En cuanto a las dádivas en el exterior, el enemigo permanente de España, Marruecos, es el principal recipiendario fundamentalmente por el giro en la política respecto al Sahara Occidental que debe administrar España hasta la consecución de un referéndum de autodeterminación, de acuerdo con las Naciones Unidas. El porqué de ese vuelco en la política exterior, es desconocido por ahora lo que desde la toma de datos del presidente del gobierno, presumiblemente por parte de Marruecos, deja la imaginación libre pero se concreta en un nuevo chantaje. La obsequiosidad con la que el tal Sánchez regala al monarca marroquí no empece para que este dispute a nuestra nación en todos los terrenos, especialmente en el agroeconómico, pero también en el deportivo, disputando la final del mundial, y ahora desea embarcarse en el proyecto de construcción de un túnel entre Marruecos y España, bajo el estrecho de Gibraltar, de presupuesto millonario y totalmente innecesario que además de volcar con más facilidad la inmigración ilegal a España y al resto de Europa, es contrario a los intereses españoles y andaluces en particular, ya que uno de los puntos más sensibles es el papel del Puerto de Algeciras, una de las grandes infraestructuras estratégicas de Andalucía. Su fortaleza histórica ha sido la ruptura de carga: el hecho de que las mercancías que cruzan el Estrecho deban detenerse, cambiar de modo de transporte y generar actividad logística, aduanera y de servicios. El túnel, al permitir una conexión ferroviaria directa entre el norte de Marruecos y la red europea, podría alterar de forma profunda ese esquema. En el ámbito agrícola, el país ha batido recientemente récords en la exportación de cítricos a mercados tan exigentes como el alemán, con volúmenes inéditos de mandarinas y clementinas. Recientemente, datos de la plataforma especializada EastFruit señalaban la cifra histórica de 8.200 toneladas de mandarinas y clementinas exportadas desde Marruecos con destino a Alemania. En paralelo, las importaciones andaluzas de productos agroalimentarios procedentes de Marruecos superan ya los 500 millones de euros en lo que va de año, según datos oficiales, consolidando al país vecino como principal proveedor exterior.

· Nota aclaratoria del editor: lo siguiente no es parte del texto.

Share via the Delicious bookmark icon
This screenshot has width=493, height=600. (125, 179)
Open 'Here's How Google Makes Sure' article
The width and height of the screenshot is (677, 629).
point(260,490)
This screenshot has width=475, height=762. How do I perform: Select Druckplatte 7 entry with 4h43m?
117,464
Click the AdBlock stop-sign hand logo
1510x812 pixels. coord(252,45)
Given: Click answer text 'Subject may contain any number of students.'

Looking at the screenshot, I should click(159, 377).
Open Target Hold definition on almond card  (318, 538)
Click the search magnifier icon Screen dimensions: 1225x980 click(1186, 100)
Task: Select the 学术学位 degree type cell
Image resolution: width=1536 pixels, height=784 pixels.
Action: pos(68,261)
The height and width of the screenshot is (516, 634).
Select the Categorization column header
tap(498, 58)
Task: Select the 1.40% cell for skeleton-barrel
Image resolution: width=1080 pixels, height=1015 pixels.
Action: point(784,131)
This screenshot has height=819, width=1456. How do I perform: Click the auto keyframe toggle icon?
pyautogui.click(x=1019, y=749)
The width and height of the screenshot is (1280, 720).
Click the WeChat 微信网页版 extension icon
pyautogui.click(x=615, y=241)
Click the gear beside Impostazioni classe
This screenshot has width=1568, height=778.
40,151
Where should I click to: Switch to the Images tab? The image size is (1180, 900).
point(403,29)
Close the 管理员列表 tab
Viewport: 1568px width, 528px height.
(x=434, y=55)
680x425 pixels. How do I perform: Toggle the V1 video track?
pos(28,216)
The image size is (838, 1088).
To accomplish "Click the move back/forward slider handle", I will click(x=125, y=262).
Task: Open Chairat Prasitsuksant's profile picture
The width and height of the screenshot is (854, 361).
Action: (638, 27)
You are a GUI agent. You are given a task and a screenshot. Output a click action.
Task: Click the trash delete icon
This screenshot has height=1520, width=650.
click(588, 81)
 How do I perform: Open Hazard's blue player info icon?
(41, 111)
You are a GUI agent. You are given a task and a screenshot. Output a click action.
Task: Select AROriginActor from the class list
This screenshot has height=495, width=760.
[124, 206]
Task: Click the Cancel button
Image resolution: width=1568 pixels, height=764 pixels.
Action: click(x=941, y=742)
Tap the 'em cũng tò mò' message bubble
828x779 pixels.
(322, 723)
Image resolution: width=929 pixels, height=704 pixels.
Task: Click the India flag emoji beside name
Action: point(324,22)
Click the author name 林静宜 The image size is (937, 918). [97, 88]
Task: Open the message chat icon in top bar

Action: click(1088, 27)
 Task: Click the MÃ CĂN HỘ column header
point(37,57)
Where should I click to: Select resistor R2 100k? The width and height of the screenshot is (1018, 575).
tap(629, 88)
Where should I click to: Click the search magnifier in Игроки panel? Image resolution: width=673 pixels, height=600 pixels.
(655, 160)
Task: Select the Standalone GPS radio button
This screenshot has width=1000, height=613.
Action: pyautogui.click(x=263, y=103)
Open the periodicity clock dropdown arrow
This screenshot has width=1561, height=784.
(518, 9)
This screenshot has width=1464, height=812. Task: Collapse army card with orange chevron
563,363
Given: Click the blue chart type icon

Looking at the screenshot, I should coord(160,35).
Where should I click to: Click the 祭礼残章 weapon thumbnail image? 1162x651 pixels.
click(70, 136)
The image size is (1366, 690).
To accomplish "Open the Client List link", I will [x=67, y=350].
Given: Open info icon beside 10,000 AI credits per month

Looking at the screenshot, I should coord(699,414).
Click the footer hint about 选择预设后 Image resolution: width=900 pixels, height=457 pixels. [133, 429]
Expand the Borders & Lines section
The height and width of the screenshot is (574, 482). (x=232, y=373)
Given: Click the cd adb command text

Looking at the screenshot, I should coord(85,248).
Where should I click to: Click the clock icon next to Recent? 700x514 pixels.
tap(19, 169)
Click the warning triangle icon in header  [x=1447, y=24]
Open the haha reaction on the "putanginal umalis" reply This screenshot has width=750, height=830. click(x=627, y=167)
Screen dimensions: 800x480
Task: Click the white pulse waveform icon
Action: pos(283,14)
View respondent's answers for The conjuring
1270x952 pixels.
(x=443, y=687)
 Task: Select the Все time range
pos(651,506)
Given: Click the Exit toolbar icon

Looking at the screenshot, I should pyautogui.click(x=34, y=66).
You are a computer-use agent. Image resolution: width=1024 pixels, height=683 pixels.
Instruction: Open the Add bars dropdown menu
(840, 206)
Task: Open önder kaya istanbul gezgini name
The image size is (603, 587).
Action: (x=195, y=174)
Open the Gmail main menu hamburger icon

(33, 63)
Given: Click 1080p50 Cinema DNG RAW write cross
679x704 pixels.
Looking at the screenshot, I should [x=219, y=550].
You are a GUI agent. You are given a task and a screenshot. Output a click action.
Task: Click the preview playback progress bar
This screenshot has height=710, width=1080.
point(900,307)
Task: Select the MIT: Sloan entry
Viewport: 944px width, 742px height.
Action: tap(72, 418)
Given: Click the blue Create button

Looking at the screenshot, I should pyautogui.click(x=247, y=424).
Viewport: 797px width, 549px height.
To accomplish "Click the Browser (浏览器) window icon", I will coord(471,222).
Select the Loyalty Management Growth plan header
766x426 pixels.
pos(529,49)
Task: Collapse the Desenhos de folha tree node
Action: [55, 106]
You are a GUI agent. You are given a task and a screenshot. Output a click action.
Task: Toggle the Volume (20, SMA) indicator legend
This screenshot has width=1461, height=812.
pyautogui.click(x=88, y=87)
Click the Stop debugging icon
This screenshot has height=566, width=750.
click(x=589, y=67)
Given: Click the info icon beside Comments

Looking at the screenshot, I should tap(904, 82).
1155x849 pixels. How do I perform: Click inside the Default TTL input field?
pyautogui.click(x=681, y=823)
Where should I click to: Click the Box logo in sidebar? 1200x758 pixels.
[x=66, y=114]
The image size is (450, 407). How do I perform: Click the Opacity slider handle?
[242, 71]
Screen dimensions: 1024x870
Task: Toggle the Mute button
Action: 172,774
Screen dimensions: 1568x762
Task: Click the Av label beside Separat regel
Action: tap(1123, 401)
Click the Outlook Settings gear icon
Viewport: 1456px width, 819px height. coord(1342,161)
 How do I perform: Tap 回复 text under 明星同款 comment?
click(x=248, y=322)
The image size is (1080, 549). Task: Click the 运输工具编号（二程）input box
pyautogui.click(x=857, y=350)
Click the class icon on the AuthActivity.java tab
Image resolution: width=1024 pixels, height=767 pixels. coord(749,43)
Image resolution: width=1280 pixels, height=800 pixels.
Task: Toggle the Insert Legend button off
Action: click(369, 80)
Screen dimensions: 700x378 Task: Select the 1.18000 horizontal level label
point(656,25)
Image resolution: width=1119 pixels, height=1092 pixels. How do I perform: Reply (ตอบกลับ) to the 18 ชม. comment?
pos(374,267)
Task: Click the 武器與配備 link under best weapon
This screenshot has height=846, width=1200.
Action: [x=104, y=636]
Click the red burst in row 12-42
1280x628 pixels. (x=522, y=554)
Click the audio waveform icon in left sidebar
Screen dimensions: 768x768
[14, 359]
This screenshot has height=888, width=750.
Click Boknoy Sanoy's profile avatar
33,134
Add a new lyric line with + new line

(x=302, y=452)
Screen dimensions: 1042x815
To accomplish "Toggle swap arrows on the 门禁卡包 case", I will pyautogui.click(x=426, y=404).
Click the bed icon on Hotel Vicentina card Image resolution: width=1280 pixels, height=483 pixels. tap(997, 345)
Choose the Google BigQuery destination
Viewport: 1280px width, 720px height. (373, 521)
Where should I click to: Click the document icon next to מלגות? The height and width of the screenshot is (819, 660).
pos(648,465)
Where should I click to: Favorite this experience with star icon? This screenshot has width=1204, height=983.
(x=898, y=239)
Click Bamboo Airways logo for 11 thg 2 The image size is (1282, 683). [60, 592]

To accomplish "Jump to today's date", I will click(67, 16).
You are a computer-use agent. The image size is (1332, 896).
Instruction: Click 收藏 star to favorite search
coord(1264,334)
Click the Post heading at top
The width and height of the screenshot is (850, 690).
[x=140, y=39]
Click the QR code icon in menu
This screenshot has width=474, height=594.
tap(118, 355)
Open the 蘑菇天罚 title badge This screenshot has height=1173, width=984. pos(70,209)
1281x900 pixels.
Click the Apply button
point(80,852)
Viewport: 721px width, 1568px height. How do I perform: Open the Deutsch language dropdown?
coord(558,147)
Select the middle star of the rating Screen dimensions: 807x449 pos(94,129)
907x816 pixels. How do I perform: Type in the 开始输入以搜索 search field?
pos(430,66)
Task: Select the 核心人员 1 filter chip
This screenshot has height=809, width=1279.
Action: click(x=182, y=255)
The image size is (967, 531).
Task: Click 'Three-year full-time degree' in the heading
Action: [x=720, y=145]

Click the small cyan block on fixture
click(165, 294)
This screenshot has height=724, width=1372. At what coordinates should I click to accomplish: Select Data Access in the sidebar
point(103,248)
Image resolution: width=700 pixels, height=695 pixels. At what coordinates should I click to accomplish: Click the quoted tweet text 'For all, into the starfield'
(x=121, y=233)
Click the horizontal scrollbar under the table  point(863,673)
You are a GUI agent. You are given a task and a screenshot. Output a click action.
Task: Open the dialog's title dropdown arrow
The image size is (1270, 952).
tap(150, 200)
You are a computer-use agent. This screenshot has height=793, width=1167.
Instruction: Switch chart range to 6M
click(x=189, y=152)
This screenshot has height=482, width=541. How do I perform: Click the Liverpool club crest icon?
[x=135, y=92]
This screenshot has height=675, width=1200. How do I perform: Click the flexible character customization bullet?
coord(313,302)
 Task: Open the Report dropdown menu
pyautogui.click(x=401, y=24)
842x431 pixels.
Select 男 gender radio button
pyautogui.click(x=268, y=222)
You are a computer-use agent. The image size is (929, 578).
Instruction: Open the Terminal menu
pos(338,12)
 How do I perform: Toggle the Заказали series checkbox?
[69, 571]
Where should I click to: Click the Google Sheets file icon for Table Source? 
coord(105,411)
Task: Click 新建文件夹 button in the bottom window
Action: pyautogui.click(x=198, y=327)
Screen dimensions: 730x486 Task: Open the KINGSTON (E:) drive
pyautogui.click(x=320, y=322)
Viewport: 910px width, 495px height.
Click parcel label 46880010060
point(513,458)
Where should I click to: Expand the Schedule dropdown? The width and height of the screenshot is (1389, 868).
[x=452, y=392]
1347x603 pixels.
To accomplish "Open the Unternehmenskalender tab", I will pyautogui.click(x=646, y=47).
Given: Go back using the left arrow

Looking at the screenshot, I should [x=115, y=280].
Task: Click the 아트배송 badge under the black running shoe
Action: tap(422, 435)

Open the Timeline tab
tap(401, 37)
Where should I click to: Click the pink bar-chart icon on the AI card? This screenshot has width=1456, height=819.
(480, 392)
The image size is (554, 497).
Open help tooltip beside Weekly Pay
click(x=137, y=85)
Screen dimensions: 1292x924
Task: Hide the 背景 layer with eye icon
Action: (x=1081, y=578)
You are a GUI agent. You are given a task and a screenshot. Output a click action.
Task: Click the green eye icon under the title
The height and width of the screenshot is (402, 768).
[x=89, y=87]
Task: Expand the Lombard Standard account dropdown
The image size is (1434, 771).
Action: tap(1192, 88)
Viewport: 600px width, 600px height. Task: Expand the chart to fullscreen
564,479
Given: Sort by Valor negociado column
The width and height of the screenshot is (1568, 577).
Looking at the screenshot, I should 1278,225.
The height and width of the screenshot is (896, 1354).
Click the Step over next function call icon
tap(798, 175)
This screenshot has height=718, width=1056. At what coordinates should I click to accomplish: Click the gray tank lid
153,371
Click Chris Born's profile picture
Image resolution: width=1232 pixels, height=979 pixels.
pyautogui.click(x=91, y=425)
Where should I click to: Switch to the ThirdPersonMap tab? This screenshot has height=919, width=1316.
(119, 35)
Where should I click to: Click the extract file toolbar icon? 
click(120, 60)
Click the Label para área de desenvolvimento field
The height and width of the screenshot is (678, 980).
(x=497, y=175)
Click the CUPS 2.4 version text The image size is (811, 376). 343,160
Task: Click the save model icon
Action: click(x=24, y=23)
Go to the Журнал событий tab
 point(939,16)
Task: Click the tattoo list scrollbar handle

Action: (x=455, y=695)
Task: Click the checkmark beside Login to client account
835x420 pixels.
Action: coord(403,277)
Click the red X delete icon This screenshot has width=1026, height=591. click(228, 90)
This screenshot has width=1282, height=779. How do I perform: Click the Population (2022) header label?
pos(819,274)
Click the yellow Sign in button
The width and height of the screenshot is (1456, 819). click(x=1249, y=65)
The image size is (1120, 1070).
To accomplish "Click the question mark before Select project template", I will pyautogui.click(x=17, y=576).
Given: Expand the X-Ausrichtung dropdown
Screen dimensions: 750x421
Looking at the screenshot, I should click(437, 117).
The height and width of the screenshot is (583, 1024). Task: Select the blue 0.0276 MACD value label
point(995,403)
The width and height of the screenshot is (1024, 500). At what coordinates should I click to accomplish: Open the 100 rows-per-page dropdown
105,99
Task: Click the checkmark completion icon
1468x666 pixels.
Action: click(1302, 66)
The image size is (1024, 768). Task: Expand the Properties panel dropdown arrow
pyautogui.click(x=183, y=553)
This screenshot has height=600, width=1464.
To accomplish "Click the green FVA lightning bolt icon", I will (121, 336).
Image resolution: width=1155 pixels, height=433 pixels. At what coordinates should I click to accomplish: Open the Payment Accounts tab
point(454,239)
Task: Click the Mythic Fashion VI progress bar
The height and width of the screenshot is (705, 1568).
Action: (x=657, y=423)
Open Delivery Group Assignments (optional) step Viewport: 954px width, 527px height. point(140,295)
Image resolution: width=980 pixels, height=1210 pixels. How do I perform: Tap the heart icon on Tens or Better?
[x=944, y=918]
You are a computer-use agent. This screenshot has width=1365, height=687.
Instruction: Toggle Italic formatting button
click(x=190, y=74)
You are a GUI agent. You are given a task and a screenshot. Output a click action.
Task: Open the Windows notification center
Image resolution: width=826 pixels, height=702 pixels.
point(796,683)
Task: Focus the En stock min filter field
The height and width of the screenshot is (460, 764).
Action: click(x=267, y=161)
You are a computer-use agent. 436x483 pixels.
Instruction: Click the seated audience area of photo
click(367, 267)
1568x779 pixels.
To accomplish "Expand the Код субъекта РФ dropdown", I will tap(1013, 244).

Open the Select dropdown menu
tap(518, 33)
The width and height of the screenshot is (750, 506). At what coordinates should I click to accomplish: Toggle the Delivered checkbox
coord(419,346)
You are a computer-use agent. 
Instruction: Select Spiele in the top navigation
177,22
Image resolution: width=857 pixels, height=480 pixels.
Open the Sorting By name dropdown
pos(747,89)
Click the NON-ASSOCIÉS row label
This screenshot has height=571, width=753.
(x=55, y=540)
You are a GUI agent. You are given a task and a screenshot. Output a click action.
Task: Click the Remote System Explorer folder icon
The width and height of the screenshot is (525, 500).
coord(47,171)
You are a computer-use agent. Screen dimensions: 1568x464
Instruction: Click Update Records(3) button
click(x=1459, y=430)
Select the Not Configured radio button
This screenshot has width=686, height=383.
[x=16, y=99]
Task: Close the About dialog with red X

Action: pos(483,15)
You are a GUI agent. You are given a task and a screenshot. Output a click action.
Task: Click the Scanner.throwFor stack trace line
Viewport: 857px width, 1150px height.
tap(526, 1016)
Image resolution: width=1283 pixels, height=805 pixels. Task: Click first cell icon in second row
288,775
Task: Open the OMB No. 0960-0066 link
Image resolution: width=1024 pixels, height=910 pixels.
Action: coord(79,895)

La otra ligazón exterior con Venezuela, país inmensamente rico para unos cuantos a los que se arracima el anterior presidente del gobierno socialista con la aquiescencia del actual, eso no es gratuito. Nada es gratuito, ni la cesión del Sahara, ni la política exterior favorable a Venezuela y a China. Los bancos están llenos de concesiones políticas. Algún día sabremos cuales y a quienes beneficiaron. Es lo que hace decir al monclovita, “(Me) Merece la pena gobernar”
Esperemos que algún día la Justicia pueda decir, “merece la pena sentenciar”.